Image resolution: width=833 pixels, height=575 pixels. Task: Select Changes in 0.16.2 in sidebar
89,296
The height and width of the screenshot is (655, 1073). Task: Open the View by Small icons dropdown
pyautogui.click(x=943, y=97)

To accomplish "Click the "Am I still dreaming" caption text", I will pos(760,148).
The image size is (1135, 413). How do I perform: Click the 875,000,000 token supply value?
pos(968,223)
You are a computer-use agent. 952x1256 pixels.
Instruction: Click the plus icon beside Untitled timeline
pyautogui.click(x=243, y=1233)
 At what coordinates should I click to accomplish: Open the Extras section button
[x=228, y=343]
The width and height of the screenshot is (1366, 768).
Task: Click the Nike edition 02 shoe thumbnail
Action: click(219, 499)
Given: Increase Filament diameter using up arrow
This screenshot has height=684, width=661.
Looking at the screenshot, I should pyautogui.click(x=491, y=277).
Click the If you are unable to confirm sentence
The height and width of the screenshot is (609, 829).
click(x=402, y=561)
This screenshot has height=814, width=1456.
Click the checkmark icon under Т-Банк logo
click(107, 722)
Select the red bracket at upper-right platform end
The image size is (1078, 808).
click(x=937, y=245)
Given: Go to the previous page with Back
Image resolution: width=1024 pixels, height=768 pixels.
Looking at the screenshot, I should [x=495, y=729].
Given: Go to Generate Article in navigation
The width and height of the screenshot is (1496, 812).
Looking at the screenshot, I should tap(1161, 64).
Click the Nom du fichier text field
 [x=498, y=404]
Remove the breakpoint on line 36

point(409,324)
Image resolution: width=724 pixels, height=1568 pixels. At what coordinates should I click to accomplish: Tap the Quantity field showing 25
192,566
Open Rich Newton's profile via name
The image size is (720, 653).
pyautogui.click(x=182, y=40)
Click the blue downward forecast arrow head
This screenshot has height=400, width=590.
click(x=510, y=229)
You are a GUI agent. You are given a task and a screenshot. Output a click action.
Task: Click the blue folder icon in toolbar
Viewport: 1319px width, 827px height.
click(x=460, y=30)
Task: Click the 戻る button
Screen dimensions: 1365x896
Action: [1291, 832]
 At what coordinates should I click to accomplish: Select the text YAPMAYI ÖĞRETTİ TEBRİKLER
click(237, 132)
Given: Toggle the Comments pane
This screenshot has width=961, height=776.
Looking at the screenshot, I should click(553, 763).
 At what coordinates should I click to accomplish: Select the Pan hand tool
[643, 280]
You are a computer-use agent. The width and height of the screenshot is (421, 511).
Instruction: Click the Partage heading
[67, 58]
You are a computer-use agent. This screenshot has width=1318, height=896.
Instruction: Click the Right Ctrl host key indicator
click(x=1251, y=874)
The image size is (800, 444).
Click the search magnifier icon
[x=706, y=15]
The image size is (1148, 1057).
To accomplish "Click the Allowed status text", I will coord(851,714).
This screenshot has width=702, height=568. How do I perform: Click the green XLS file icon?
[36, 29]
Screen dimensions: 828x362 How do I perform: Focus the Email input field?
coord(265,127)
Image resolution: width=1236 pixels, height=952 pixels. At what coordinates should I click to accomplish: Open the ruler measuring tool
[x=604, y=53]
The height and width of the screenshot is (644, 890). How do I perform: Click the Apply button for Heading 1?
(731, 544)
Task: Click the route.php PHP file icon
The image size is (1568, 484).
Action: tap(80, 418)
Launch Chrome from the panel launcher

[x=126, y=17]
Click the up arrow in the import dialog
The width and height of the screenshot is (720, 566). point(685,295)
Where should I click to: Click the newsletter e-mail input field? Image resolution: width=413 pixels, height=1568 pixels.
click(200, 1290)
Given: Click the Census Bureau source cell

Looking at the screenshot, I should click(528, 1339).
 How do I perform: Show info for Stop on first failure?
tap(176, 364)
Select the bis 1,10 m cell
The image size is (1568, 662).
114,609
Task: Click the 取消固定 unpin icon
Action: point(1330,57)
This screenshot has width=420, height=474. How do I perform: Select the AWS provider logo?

****************************************

• _EXERCISE_:
The whole listing, restated word for word, is the expected answer.

• _WRITTEN RESPONSE_:
Image resolution: width=833 pixels, height=575 pixels. Task: Select Changes in 0.16.2 in sidebar
89,296
The height and width of the screenshot is (655, 1073). Task: Open the View by Small icons dropdown
pyautogui.click(x=943, y=97)

To accomplish "Click the "Am I still dreaming" caption text", I will pos(760,148).
The image size is (1135, 413). How do I perform: Click the 875,000,000 token supply value?
pos(968,223)
You are a computer-use agent. 952x1256 pixels.
Instruction: Click the plus icon beside Untitled timeline
pyautogui.click(x=243, y=1233)
 At what coordinates should I click to accomplish: Open the Extras section button
[x=228, y=343]
The width and height of the screenshot is (1366, 768).
Task: Click the Nike edition 02 shoe thumbnail
Action: click(219, 499)
Given: Increase Filament diameter using up arrow
This screenshot has height=684, width=661.
Looking at the screenshot, I should pyautogui.click(x=491, y=277).
Click the If you are unable to confirm sentence
The height and width of the screenshot is (609, 829).
click(x=402, y=561)
This screenshot has height=814, width=1456.
Click the checkmark icon under Т-Банк logo
click(107, 722)
Select the red bracket at upper-right platform end
The image size is (1078, 808).
click(x=937, y=245)
Given: Go to the previous page with Back
Image resolution: width=1024 pixels, height=768 pixels.
Looking at the screenshot, I should [x=495, y=729].
Given: Go to Generate Article in navigation
The width and height of the screenshot is (1496, 812).
Looking at the screenshot, I should tap(1161, 64).
Click the Nom du fichier text field
 [x=498, y=404]
Remove the breakpoint on line 36

point(409,324)
Image resolution: width=724 pixels, height=1568 pixels. At what coordinates should I click to accomplish: Tap the Quantity field showing 25
192,566
Open Rich Newton's profile via name
The image size is (720, 653).
pyautogui.click(x=182, y=40)
Click the blue downward forecast arrow head
This screenshot has height=400, width=590.
click(x=510, y=229)
You are a GUI agent. You are given a task and a screenshot. Output a click action.
Task: Click the blue folder icon in toolbar
Viewport: 1319px width, 827px height.
click(x=460, y=30)
Task: Click the 戻る button
Screen dimensions: 1365x896
Action: [1291, 832]
 At what coordinates should I click to accomplish: Select the text YAPMAYI ÖĞRETTİ TEBRİKLER
click(237, 132)
Given: Toggle the Comments pane
This screenshot has width=961, height=776.
Looking at the screenshot, I should click(553, 763).
 At what coordinates should I click to accomplish: Select the Pan hand tool
[643, 280]
You are a computer-use agent. The width and height of the screenshot is (421, 511).
Instruction: Click the Partage heading
[67, 58]
You are a computer-use agent. This screenshot has width=1318, height=896.
Instruction: Click the Right Ctrl host key indicator
click(x=1251, y=874)
The image size is (800, 444).
Click the search magnifier icon
[x=706, y=15]
The image size is (1148, 1057).
To accomplish "Click the Allowed status text", I will coord(851,714).
This screenshot has width=702, height=568. How do I perform: Click the green XLS file icon?
[36, 29]
Screen dimensions: 828x362 How do I perform: Focus the Email input field?
coord(265,127)
Image resolution: width=1236 pixels, height=952 pixels. At what coordinates should I click to accomplish: Open the ruler measuring tool
[x=604, y=53]
The height and width of the screenshot is (644, 890). How do I perform: Click the Apply button for Heading 1?
(731, 544)
Task: Click the route.php PHP file icon
The image size is (1568, 484).
Action: tap(80, 418)
Launch Chrome from the panel launcher

[x=126, y=17]
Click the up arrow in the import dialog
The width and height of the screenshot is (720, 566). point(685,295)
Where should I click to: Click the newsletter e-mail input field? Image resolution: width=413 pixels, height=1568 pixels.
click(200, 1290)
Given: Click the Census Bureau source cell

Looking at the screenshot, I should click(528, 1339).
 How do I perform: Show info for Stop on first failure?
tap(176, 364)
Select the bis 1,10 m cell
The image size is (1568, 662).
114,609
Task: Click the 取消固定 unpin icon
Action: point(1330,57)
This screenshot has width=420, height=474. How do I perform: Select the AWS provider logo?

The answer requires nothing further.